The problem of the embarrassing amount of typos in this book has been raised previously on the LeonardCohenForum, but frankly, I was astonished by Anthony Reynolds putting the blame on the publishers and their proofreaders (who are, of course, also responsible). I believe it is the author’s self evident prerogative and duty to proofread his own work and nobody else should be trusted with this task. Whenever I publish anything in print I insist on getting several proofs, making sure that all my corrections were followed. The readers judge the author by the work available to them, and if this work is sloppy, the author can hardly expect to be taken seriously.
When I wrote my detailed review of the second edition of Ira Nadel’s biography of LC for the Files (it appears in the “Analysis” section) I said regarding a truly satisfying biography of LC that we were still waiting for the miracle. I am afraid that we must go on waiting, and that the miracle might never occur.
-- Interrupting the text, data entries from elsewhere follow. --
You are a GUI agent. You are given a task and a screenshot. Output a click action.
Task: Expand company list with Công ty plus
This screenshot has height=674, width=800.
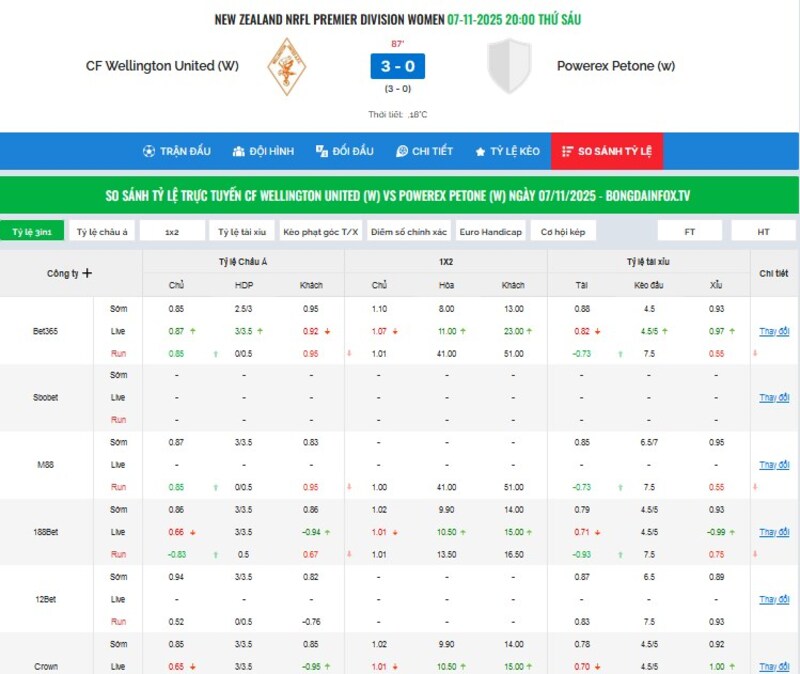[x=87, y=273]
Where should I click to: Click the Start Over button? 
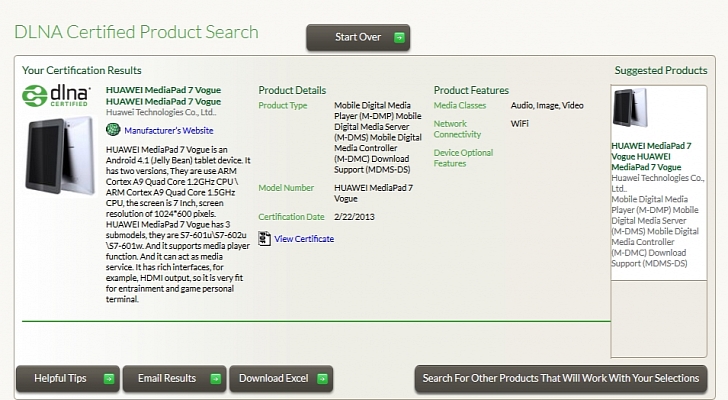(358, 38)
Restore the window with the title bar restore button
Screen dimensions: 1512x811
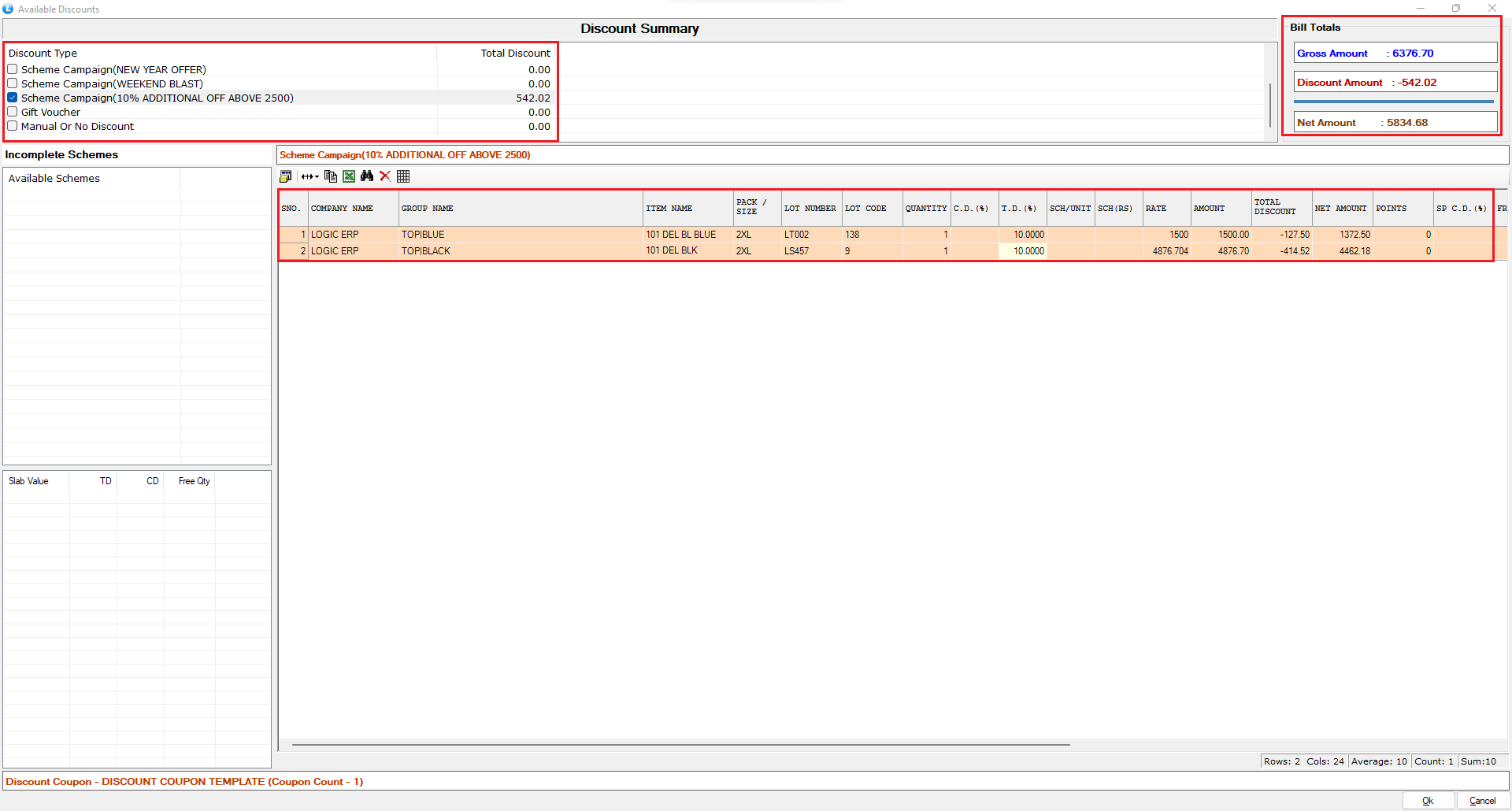(1456, 9)
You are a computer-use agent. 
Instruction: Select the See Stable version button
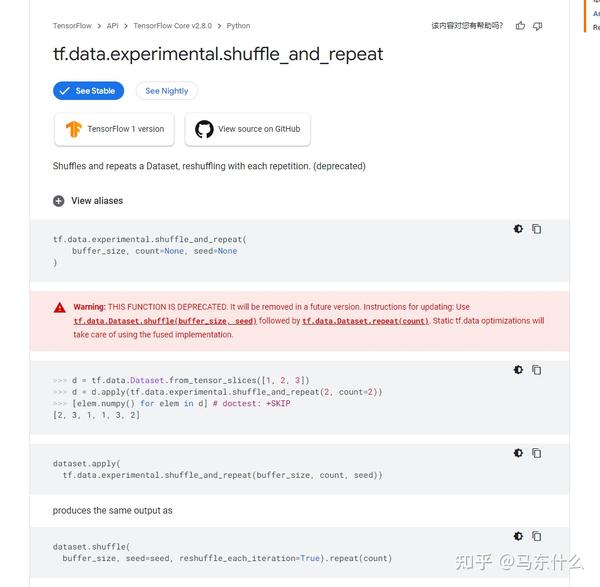[x=88, y=91]
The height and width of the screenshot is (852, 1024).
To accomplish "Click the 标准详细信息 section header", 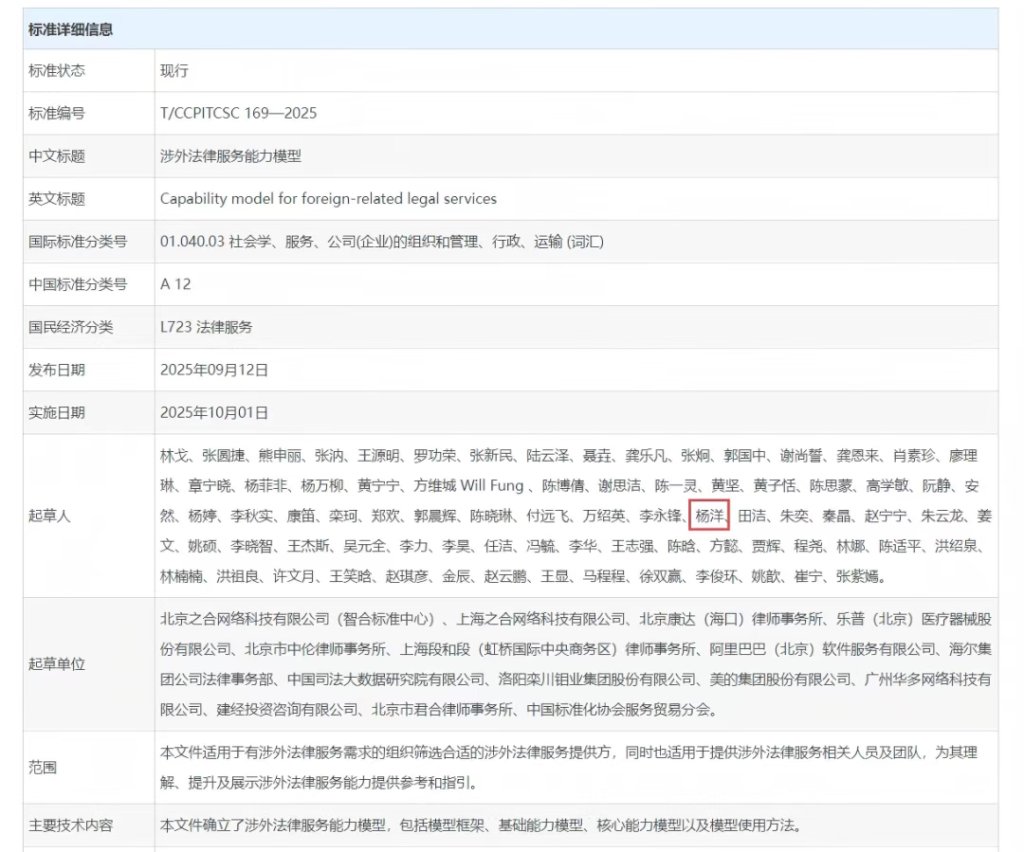I will tap(71, 30).
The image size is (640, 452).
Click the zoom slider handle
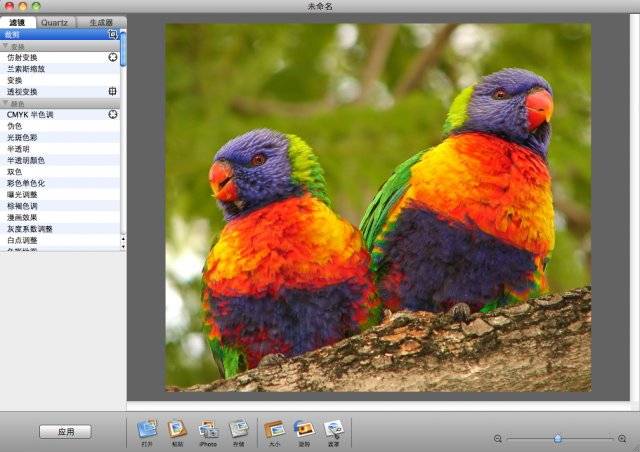coord(557,439)
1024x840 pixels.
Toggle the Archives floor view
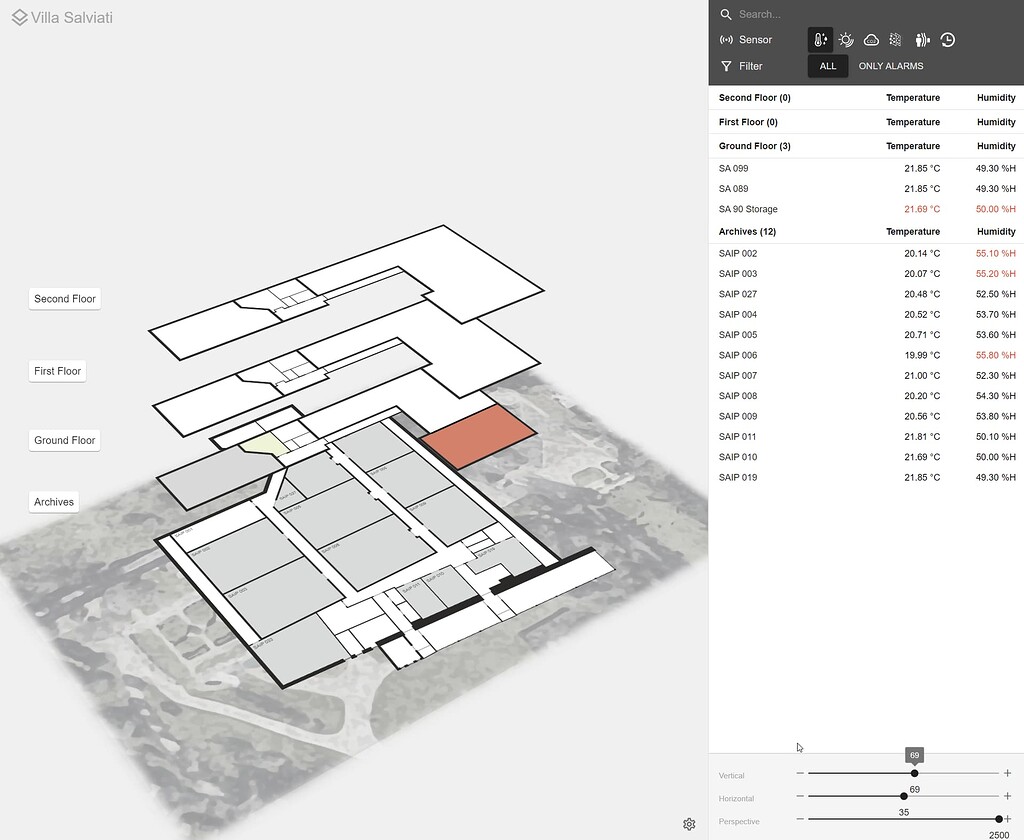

Regarding Reynolds’ book, I am sorry to have been so negative; it is unpleasant to criticize someone else’s sincere efforts, and I would much rather praise than denigrate other people’s work, but the subject is too important for me to gloss over the necessary criticism. It is obvious that this book was rushed to print while yet underwritten, unedited and un-proofread. Its valuable parts are thus diminished by the overall debacle. What a shame.